**WORK INSTRUCTION**
Reproduce word for word, from the entries below, the line with "Επαγγελματίες (178, 172)", the line with "Επικοινωνία (261, 2168)", and every line between them, and nothing more.

**INPUT MATERIAL**
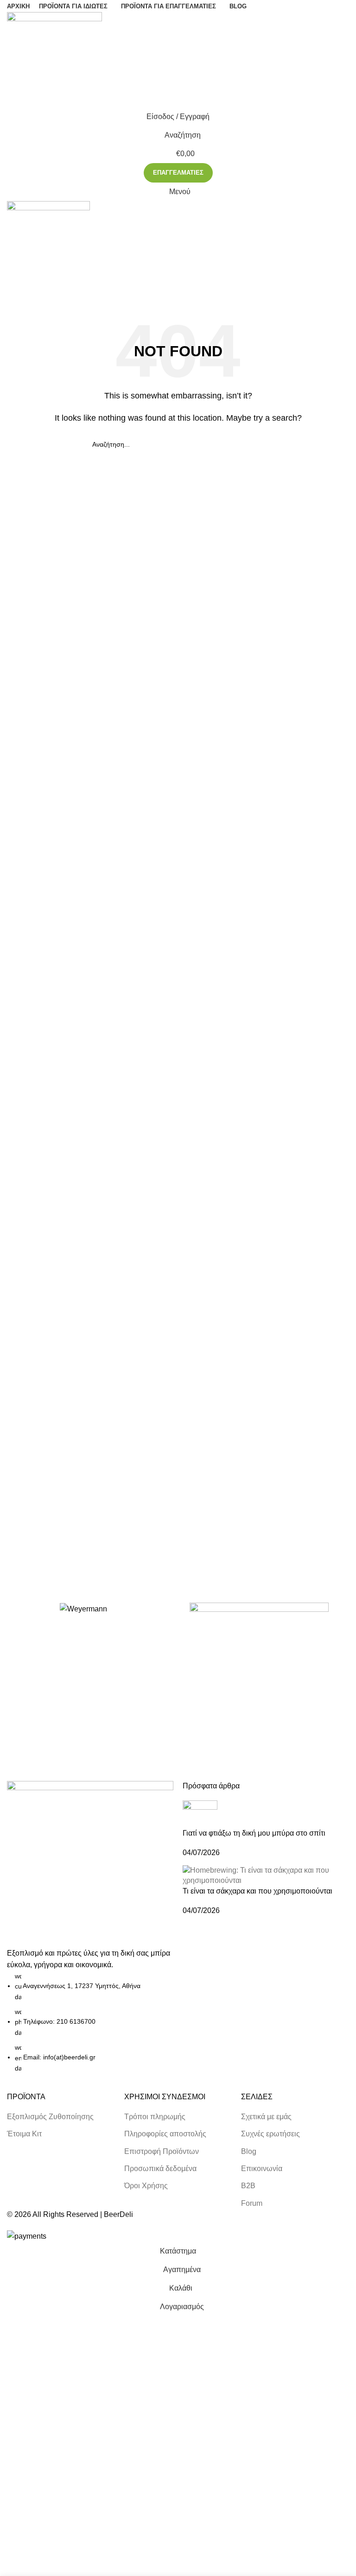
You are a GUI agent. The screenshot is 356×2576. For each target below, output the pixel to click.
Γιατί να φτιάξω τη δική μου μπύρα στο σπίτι (254, 1833)
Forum (251, 2203)
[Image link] (90, 1863)
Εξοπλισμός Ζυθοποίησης (50, 2117)
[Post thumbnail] (200, 1814)
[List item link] (90, 2022)
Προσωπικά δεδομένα (160, 2168)
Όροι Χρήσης (146, 2186)
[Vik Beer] (259, 1632)
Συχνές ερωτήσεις (270, 2134)
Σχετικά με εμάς (266, 2117)
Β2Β (248, 2186)
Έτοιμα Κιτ (24, 2134)
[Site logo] (54, 59)
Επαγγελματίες (178, 172)
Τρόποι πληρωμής (154, 2117)
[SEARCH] (260, 444)
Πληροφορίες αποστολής (165, 2134)
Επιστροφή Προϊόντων (161, 2151)
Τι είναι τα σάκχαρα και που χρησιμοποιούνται (257, 1891)
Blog (248, 2151)
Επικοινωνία (261, 2168)
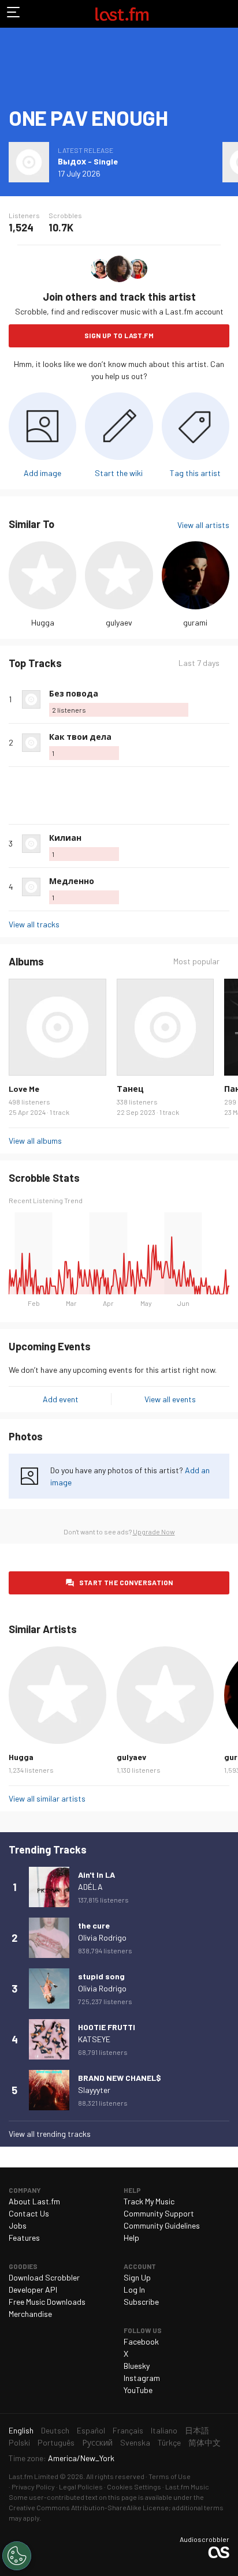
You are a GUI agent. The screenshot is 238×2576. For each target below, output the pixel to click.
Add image (42, 473)
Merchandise (30, 2314)
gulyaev (119, 622)
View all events (170, 1399)
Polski (19, 2442)
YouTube (138, 2390)
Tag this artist (195, 473)
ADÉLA (90, 1887)
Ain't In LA (96, 1874)
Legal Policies (81, 2487)
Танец (130, 1089)
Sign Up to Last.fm (119, 335)
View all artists (203, 525)
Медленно (71, 881)
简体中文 (204, 2442)
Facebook (141, 2341)
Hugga (42, 622)
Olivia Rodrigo (102, 1937)
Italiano (164, 2430)
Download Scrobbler (44, 2277)
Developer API (33, 2289)
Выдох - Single (88, 161)
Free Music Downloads (47, 2302)
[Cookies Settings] (16, 2555)
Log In (134, 2289)
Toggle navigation (14, 14)
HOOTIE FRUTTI (106, 2027)
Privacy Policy (33, 2487)
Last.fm (122, 14)
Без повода (73, 693)
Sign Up (137, 2277)
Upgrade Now (154, 1531)
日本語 (197, 2430)
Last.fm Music (187, 2487)
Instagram (142, 2378)
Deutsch (55, 2430)
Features (24, 2237)
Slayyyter (94, 2090)
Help (131, 2237)
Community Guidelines (162, 2225)
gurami (195, 622)
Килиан (65, 838)
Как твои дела (80, 737)
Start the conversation (126, 1582)
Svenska (135, 2442)
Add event (61, 1399)
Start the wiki (119, 473)
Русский (97, 2442)
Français (128, 2430)
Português (56, 2442)
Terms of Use (169, 2476)
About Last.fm (34, 2201)
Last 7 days (199, 663)
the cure (94, 1925)
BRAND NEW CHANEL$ (119, 2078)
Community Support (159, 2213)
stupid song (101, 1976)
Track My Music (149, 2201)
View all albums (35, 1140)
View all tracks (34, 924)
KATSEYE (94, 2039)
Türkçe (169, 2442)
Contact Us (29, 2213)
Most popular (196, 961)
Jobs (18, 2225)
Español (91, 2430)
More (224, 699)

**THE ANSWER**
Επαγγελματίες (178, 172)
Τρόποι πληρωμής (154, 2117)
[SEARCH] (260, 444)
Πληροφορίες αποστολής (165, 2134)
Επιστροφή Προϊόντων (161, 2151)
Τι είναι τα σάκχαρα και που χρησιμοποιούνται (257, 1891)
Blog (248, 2151)
Επικοινωνία (261, 2168)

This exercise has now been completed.